>> Begin

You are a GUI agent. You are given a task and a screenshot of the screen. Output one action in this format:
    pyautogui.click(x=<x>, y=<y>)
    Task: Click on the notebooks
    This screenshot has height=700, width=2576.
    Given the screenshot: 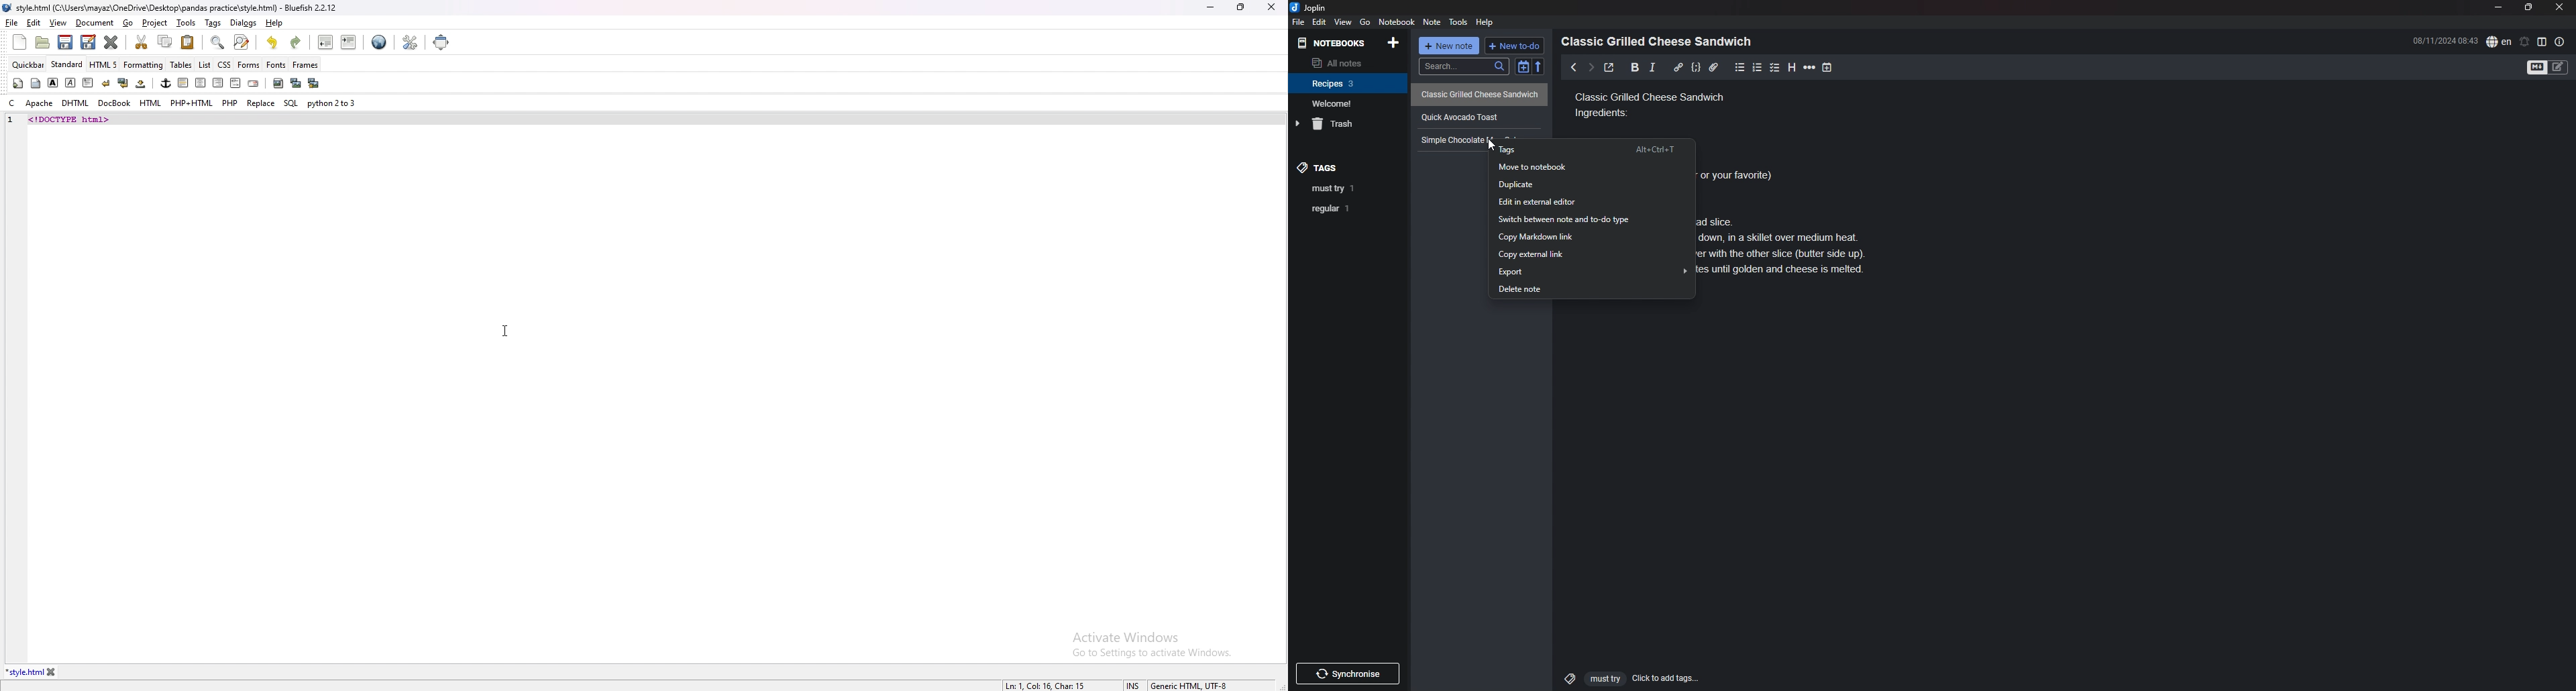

>> End

* _Exercise instructions_
Convert the entries into a JSON list of strings, with one string for each line and no strings for blank lines. Leave the pictures out of the answer.

* _Output below_
[
  "You are a GUI agent. You are given a task and a screenshot of the screen. Output one action in this format:",
  "    pyautogui.click(x=<x>, y=<y>)",
  "    Task: Click on the notebooks",
  "    This screenshot has height=700, width=2576.",
  "    Given the screenshot: "
]